Use these instead of sleep — they wait for actual page state, not arbitrary time.

Action Parameters What It Does
wait_for_element selector, state, timeout Waits for an element to reach a state. state: "visible" (default), "hidden", "attached", "detached". timeout in seconds (default 30). CSS or XPath.
wait_for_text text, timeout Waits for specific text to appear anywhere on the page (substring match).
wait_for_url url, timeout Waits for the URL to match a glob pattern. * matches any chars except /, ** matches everything. Example: "**/dashboard".
wait_for_network_idle timeout Waits until no network requests have been made for 500ms. Useful for pages that load content dynamically.

Tab Management

Action Parameters What It Does
list_tabs Returns all open tabs with their index, URL, and which one is active.
new_tab url, wait_until Opens a new tab (becomes the active tab). Optionally navigates to a URL.
switch_tab index Switches the active tab by index (0-based). All subsequent actions operate on the active tab.
close_tab index (optional) Closes a tab. If no index, closes the active tab. After closing, the last remaining tab becomes active.

Dialog Handling

Browsers have modal dialogs (alert, confirm, prompt). By default, dialogs are auto-accepted (clicks OK). Use handle_dialog to dismiss or provide prompt text.
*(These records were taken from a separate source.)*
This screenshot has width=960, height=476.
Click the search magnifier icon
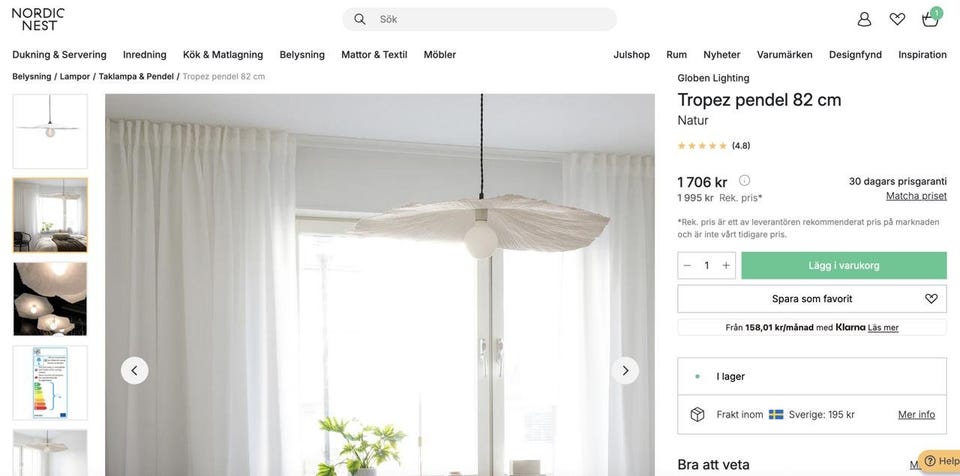click(x=360, y=19)
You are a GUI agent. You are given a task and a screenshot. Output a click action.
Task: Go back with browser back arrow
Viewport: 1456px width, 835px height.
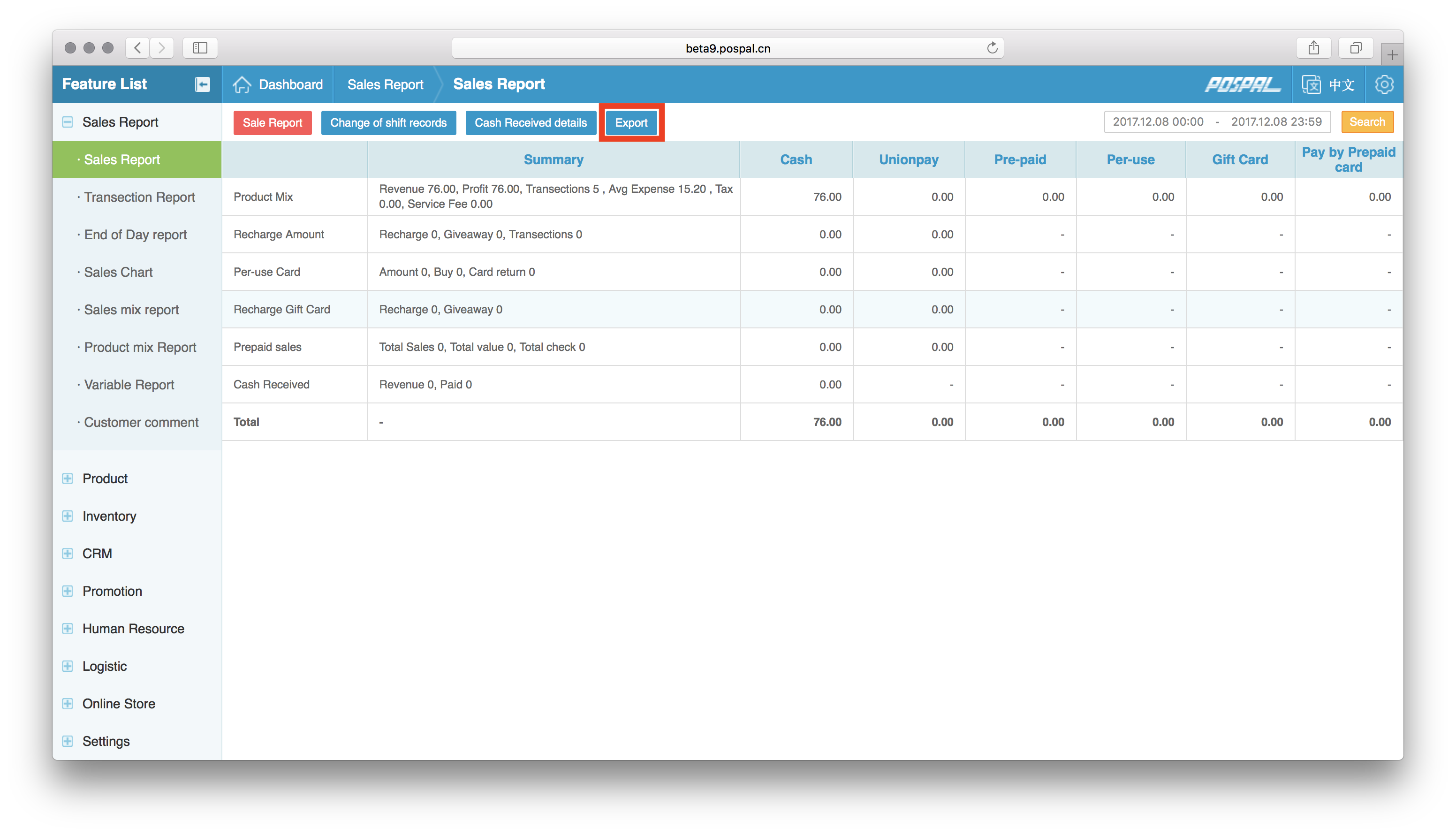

Action Parameters What It Does
handle_dialog accept, text Pre-configures how the next dialog will be handled. accept: true = click OK, false = click Cancel. text: response for prompt dialogs. Call this BEFORE the action that triggers the dialog. If you don't, the dialog is auto-accepted (clicks OK). You only need this if you want to dismiss (Cancel) or provide prompt text.
get_last_dialog Returns info about the last dialog: type (alert/confirm/prompt/beforeunload), message, default_value, buttons.

Cookies

Action Parameters What It Does
get_cookies urls (optional) Returns all browser cookies. Optionally filter by URL list. Each cookie includes name, value, domain, path, httpOnly, secure, etc.
set_cookie name, value, url/domain, ... Sets a cookie. Needs at minimum: name, value, and either url or domain. Accepts all standard cookie fields (path, httpOnly, secure, sameSite, expires).
delete_cookies Clears all cookies from the browser context.

Storage

Access the page's localStorage and sessionStorage. Storage is per-origin — you must be on the right page.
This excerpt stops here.